It’s no secret, write Banerjee and Duflo (co-authors: Poor Economics: A Radical Rethinking of the Way To Fight Global Poverty, 2011), that “we seem to have fallen on hard times.” Immigration, trade, inequality, and taxation problems present themselves daily, and they seem to be intractable. Economics can be put to use in figuring out these big-issue questions. Data can be adduced, for example, to answer the question of whether immigration tends to suppress wages. The answer: “There is no evidence low-skilled migration to rich countries drives wage and employment down for the natives.” In fact, it opens up opportunities for those natives by freeing them to look for better work.

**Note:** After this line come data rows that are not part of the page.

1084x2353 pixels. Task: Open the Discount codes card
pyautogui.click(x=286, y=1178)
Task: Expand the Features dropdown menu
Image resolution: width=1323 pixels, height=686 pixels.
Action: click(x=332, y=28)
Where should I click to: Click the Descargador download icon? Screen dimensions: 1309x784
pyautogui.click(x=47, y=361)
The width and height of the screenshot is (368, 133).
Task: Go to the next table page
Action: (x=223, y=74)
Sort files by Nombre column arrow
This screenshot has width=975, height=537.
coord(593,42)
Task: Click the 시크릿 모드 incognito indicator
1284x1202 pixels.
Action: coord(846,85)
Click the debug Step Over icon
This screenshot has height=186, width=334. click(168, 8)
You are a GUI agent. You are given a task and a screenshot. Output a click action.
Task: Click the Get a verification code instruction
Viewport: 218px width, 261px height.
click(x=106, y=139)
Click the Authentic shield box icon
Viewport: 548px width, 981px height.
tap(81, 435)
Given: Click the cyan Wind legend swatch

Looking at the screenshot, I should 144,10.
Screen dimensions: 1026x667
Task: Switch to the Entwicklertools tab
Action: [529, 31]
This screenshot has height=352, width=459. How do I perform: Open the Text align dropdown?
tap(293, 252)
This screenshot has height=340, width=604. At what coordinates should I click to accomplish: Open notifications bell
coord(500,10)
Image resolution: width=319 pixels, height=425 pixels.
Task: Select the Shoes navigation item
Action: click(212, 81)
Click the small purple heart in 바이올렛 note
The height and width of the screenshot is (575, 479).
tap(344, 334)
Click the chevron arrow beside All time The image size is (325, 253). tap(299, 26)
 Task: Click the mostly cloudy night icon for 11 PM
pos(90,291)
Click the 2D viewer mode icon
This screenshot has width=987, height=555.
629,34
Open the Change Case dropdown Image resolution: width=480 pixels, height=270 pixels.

The problem becomes thornier when it comes to the matter of free trade; as the authors observe, “left-behind people live in left-behind places,” which explains why regional poverty descended on Appalachia when so many manufacturing jobs left for China in the age of globalism, leaving behind not just left-behind people but also people ripe for exploitation by nationalist politicians. The authors add, interestingly, that the same thing occurred in parts of Germany, Spain, and Norway that fell victim to the “China shock.” In what they call a “slightly technical aside,” they build a case for addressing trade issues not with trade wars but with consumption taxes: “It makes no sense to ask agricultural workers to lose their jobs just so steelworkers can keep theirs, which is what tariffs accomplish.” Policymakers might want to consider such counsel, especially when it is coupled with the observation that free trade benefits workers in poor countries but punishes workers in rich ones.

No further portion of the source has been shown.